The job is to find each line in the entries holding the string "Western" and copy that line.

---- Data for the task

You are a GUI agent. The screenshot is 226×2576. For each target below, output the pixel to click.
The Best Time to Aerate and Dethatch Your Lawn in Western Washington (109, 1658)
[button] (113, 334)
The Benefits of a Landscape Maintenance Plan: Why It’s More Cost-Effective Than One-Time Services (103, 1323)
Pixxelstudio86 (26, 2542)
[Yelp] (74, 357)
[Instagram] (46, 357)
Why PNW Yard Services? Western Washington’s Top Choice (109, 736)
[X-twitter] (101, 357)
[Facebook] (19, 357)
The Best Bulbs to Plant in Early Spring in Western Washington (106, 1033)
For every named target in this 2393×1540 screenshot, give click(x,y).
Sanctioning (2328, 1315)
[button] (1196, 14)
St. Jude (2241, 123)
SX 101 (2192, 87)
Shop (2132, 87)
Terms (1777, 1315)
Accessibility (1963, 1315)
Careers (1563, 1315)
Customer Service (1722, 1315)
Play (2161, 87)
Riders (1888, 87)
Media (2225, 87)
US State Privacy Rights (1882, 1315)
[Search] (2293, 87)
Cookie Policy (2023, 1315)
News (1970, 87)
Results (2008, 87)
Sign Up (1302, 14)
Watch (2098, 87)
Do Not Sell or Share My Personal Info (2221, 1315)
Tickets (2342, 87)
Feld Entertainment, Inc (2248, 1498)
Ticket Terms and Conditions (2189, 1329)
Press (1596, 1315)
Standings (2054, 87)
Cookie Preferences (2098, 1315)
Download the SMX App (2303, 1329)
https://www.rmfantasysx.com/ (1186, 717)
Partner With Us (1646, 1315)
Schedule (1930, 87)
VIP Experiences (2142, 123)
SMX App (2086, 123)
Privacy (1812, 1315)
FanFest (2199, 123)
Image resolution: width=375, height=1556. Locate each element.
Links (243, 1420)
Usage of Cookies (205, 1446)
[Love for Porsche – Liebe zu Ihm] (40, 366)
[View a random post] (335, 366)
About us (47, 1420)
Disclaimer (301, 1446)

--------

**Finished exercise**
The Best Time to Aerate and Dethatch Your Lawn in Western Washington (109, 1658)
Why PNW Yard Services? Western Washington’s Top Choice (109, 736)
The Best Bulbs to Plant in Early Spring in Western Washington (106, 1033)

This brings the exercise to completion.